--- What is expected ---
What you return must match the data exactly, line for line.

Records contained in a dataset
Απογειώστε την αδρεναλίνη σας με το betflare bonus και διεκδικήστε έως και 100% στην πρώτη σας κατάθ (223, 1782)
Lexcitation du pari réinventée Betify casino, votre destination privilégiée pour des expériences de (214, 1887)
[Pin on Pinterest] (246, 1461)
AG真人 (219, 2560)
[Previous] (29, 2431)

--- Answer below ---
Απογειώστε την αδρεναλίνη σας με το betflare bonus και διεκδικήστε έως και 100% στην πρώτη σας κατάθ (223, 1782)
Lexcitation du pari réinventée Betify casino, votre destination privilégiée pour des expériences de (214, 1887)
[Pin on Pinterest] (246, 1461)
AG真人 (219, 2560)
[Previous] (29, 2431)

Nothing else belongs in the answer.